Member of the North Carolina Senate from the 17th district
- Incumbent
- Assumed office January 11, 2021
- Preceded by: Sam Searcy

Member of the North Carolina House of Representatives from the 37th district
- In office January 1, 2019 – January 1, 2021
- Preceded by: John Adcock
- Succeeded by: Erin Paré

Personal details
- Born: March 1, 1979 (age 47) Chapel Hill, North Carolina, U.S.
- Party: Democratic
- Spouse: Patrick
- Education: University of North Carolina, Chapel Hill (BA, JD, MSW)
- Website: Campaign website

= Sydney Batch =

American politician

Sydney Jeanene Batch (born March 1, 1979) is a Democratic member of the North Carolina General Assembly, who has represented the state's 17th Senate district since 2021 and formerly represented the State's 37th House district from 2019 until 2021.
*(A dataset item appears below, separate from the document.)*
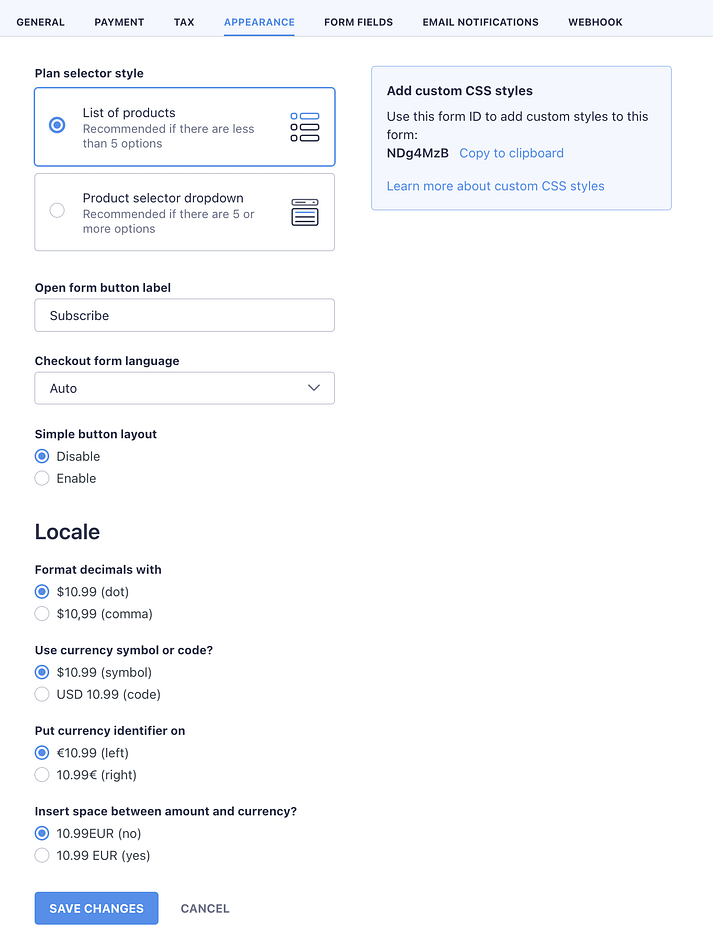The height and width of the screenshot is (943, 713).
Task: Put currency identifier on the right
Action: [x=42, y=775]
==Education and legal career==
Batch received her B.A. Degree in English, her Juris Doctor Degree, and a master's degree in social work all from the University of North Carolina at Chapel Hill.

Batch has practiced law since 2005 at her firm in Raleigh, North Carolina. Batch practices divorce law, child custody law, and child welfare law. In 2019, Batch was recognized by Super Lawyers as a top attorney in family law in Raleigh, North Carolina.

==Political career==
Batch defeated John Adcock in the November 2018 general election. Batch won by a margin of 50 percent to 48 percent. She lost her 2020 reelection race to Erin Pare. On January 11, 2021, Batch was appointed to the North Carolina Senate for District 17. She was elected as minority leader in December 2024, replacing senator Dan Blue.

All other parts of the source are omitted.